▶ **Data for processing**:
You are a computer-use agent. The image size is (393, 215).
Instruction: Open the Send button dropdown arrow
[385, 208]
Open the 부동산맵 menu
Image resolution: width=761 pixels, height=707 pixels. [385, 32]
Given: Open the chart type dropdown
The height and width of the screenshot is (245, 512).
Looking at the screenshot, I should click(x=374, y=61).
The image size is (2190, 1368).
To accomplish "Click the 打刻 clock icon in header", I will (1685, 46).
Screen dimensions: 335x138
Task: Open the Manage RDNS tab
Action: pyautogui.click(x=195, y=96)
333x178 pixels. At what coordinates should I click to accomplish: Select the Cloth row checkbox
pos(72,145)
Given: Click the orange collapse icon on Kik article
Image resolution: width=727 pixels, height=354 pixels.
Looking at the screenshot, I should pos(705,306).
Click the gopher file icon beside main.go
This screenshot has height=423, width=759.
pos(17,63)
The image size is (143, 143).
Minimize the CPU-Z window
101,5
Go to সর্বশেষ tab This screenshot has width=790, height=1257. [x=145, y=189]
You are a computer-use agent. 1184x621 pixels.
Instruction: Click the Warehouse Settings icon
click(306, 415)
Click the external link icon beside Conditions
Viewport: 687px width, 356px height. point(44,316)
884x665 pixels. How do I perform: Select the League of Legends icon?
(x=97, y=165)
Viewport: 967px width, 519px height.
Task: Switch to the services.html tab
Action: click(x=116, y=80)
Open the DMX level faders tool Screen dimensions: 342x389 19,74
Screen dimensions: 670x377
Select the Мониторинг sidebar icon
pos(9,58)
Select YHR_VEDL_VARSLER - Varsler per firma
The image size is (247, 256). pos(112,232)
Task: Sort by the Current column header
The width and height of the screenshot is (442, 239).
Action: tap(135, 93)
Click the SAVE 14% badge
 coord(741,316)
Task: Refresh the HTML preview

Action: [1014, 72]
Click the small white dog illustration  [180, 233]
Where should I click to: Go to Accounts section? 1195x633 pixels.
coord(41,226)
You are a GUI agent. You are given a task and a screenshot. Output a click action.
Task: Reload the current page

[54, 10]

▶ **Stated task**: Reproduce all of the lines above word for word, with nothing changed, added, or left out.

▶ **Worked answer**:
You are a computer-use agent. The image size is (393, 215).
Instruction: Open the Send button dropdown arrow
[385, 208]
Open the 부동산맵 menu
Image resolution: width=761 pixels, height=707 pixels. [385, 32]
Given: Open the chart type dropdown
The height and width of the screenshot is (245, 512).
Looking at the screenshot, I should click(x=374, y=61).
The image size is (2190, 1368).
To accomplish "Click the 打刻 clock icon in header", I will (1685, 46).
Screen dimensions: 335x138
Task: Open the Manage RDNS tab
Action: pyautogui.click(x=195, y=96)
333x178 pixels. At what coordinates should I click to accomplish: Select the Cloth row checkbox
pos(72,145)
Given: Click the orange collapse icon on Kik article
Image resolution: width=727 pixels, height=354 pixels.
Looking at the screenshot, I should pos(705,306).
Click the gopher file icon beside main.go
This screenshot has height=423, width=759.
pos(17,63)
The image size is (143, 143).
Minimize the CPU-Z window
101,5
Go to সর্বশেষ tab This screenshot has width=790, height=1257. [x=145, y=189]
You are a computer-use agent. 1184x621 pixels.
Instruction: Click the Warehouse Settings icon
click(306, 415)
Click the external link icon beside Conditions
Viewport: 687px width, 356px height. point(44,316)
884x665 pixels. How do I perform: Select the League of Legends icon?
(x=97, y=165)
Viewport: 967px width, 519px height.
Task: Switch to the services.html tab
Action: click(x=116, y=80)
Open the DMX level faders tool Screen dimensions: 342x389 19,74
Screen dimensions: 670x377
Select the Мониторинг sidebar icon
pos(9,58)
Select YHR_VEDL_VARSLER - Varsler per firma
The image size is (247, 256). pos(112,232)
Task: Sort by the Current column header
The width and height of the screenshot is (442, 239).
Action: tap(135, 93)
Click the SAVE 14% badge
 coord(741,316)
Task: Refresh the HTML preview

Action: [1014, 72]
Click the small white dog illustration  [180, 233]
Where should I click to: Go to Accounts section? 1195x633 pixels.
coord(41,226)
You are a GUI agent. You are given a task and a screenshot. Output a click action.
Task: Reload the current page

[54, 10]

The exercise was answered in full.